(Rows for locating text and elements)

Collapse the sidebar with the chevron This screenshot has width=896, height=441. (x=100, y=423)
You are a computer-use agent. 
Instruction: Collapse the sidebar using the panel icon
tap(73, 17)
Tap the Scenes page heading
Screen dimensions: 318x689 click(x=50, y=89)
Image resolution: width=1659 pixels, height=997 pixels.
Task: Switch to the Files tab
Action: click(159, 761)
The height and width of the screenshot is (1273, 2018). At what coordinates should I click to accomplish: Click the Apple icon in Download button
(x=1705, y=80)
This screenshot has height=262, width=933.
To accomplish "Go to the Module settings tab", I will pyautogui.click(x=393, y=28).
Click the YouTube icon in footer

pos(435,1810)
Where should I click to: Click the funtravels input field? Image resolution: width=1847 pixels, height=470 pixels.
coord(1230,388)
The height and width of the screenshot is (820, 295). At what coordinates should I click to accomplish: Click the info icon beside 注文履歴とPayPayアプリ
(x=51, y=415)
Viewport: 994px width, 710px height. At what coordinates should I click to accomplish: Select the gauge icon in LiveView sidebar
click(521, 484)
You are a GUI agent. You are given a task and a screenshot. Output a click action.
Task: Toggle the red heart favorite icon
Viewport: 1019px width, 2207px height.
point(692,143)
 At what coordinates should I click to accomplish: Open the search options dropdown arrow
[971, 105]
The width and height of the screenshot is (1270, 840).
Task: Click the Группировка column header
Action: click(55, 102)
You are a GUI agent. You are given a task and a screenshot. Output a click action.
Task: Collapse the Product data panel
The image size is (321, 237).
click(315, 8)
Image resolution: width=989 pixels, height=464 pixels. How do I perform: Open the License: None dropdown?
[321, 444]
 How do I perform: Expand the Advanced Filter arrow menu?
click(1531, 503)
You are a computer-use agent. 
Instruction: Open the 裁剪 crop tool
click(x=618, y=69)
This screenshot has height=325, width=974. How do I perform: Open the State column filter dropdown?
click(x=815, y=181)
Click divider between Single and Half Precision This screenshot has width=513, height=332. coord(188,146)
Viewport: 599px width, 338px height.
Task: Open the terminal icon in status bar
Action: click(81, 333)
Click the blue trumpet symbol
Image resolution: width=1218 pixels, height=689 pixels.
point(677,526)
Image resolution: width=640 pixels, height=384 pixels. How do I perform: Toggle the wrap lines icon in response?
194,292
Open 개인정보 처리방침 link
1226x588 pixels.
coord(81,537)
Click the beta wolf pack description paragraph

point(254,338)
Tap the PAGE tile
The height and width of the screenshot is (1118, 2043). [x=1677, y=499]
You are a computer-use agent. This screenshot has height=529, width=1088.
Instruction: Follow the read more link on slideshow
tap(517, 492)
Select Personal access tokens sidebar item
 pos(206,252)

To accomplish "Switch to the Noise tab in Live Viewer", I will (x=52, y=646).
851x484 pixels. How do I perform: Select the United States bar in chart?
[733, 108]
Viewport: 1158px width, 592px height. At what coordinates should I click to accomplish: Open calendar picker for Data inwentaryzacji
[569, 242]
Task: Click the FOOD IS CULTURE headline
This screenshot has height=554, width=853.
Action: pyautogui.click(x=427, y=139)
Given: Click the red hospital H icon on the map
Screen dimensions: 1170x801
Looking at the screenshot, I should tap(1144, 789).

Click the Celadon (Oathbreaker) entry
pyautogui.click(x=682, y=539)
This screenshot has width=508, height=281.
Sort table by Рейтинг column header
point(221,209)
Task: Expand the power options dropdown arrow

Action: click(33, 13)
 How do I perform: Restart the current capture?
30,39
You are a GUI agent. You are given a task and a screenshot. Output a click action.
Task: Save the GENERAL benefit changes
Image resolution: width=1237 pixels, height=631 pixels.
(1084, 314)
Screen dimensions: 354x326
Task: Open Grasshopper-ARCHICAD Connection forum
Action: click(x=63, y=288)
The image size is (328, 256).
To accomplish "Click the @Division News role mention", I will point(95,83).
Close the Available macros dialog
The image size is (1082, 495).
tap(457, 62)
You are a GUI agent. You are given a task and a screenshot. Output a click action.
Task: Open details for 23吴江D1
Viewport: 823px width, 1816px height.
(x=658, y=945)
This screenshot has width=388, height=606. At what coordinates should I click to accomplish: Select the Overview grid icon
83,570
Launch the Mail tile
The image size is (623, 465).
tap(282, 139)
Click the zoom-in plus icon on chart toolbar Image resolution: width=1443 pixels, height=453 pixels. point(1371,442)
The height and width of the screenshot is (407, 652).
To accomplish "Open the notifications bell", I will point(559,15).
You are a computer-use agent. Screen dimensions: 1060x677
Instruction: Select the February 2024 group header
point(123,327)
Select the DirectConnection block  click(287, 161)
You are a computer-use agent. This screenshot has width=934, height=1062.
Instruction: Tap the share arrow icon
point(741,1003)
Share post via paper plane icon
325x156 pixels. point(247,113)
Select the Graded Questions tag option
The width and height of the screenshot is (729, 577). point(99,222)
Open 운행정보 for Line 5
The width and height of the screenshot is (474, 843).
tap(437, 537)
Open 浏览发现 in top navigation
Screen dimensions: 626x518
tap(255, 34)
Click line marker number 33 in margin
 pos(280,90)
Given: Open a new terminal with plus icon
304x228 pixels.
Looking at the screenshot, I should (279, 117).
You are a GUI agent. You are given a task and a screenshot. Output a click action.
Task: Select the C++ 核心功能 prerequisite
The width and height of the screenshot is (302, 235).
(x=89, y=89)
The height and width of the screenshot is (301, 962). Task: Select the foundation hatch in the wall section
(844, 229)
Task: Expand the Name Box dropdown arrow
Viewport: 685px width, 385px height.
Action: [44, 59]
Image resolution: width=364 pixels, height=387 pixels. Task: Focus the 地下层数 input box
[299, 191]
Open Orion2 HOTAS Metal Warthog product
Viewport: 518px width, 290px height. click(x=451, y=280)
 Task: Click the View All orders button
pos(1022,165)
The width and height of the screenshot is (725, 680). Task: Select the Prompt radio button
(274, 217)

(Given problem) Count the lines in the rows above that contain the string "column", with case significant, and give only the number.

(Solution for this exercise) 3